Characterized by its visual pulse, Decrauzat’s film flickers between a black screen and images of landscapes from the TV series The Twilight Zone—a landmark of American pop culture as well as a symbol of an era marked by paranoia and fear of Communist and Martian invasion.  Accompanied by a musical score from New York’s sound-art collaborative New Humans, Decrauzat’s stroboscopic film builds and exploits tension between sound and image, object and subject and imagination and reality.

The LP “Undercover” by New Humans, with collaborative artwork by Philippe Decrauzat  and Mika Tajima will be on view as part of the exhibition.

Philippe Decrauzat, was born in 1974 and lives in Lausanne, Switzerland. Decrauzat’s interests lie in investigating the status that images and image-making play in cultural practice throught a variety of media and forms. Adopting and adapting op-art strategies, Decrauzat affects a visceral viewing experience through dense patterning and layering of effects. Manipulating diverse references from Russian constructivism to sci-fi to 1970s post-punk music, Decrauzat’s influences form a subtle network of visual and spatial motifs and create a viewing experience which is both thoughtful and visceral.
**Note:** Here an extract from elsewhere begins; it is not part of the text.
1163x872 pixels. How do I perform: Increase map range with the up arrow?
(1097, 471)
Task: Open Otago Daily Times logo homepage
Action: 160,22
Recent exhibitions of Decrauzat's work include, a solo exhibition at Galerie Praz Delavallade, Paris; Komakino at MAMCO, Geneva; General Dynamics at Centre D’art Contemporaine, Delme; Bring War Home at Elisabeth Dee Gallery in New York and NOWHERENOW at Kunsthaus Baselland.

> www.newhumansnyc.com/news

 

 



JOHAN GRIMONPREZ

MAY 4–27, 2007

Three hijacked jets on desert Airstrip, Amman, Jordan 12 September 1970 Dial H-I-S-T-O-R-Y, Johan Grimonprez, 1997 / Photo: Johan Grimonprez and Rony Vissers / ©1997–2003 Johan Grimonprez

For its inaugural exhibition, Screening presents Dial H-I-S-T-O-R-Y  by Belgian artist Johan Grimonprez. Produced in 1997, Grimonprez’ comprehensive and prescient chronology of worldwide airline hijackings draws on television newsreels, feature films and other found footage, and the artist’s own reconstructions to examine the development of terrorism as a political weapon and to dissect the language and meaning of the media spectacle. Gripping imagery is combined with narration inspired by Don DeLillo’s White Noise and Mao II  to “highlight the value of the spectacular in our catastrophe culture.”

Dial H-I-S-T-O-R-Y  garnered ‘best director’ awards at the San Francisco Film Festival and Toronto’s Images Festival. Since its acclaimed premiere at Centre Georges Pompidou (Paris) and Documenta X (Kassel), the film has toured worldwide.

Johan Grimonprez is currently a faculty member at the School of Visual Arts (New York). Acquisitioned by Trio NBC Universal (New York), Arte TV (Germany/France), and Channel 4 (UK), his productions have traveled the main festival circuit from Telluride, Tokyo to Berlin. Curatorial projects have been hosted at major exhibitions and museums worldwide including the Whitney Museum (New York) and Tate Modern (London); and work is included amongst collections at the Centre Georges Pompidou (Paris), the Kanazawa Art Museum (Japan), and The National Gallerie (Berlin). He is published with Hatje/Cantz (Germany) and spends his time between New York and Brussels.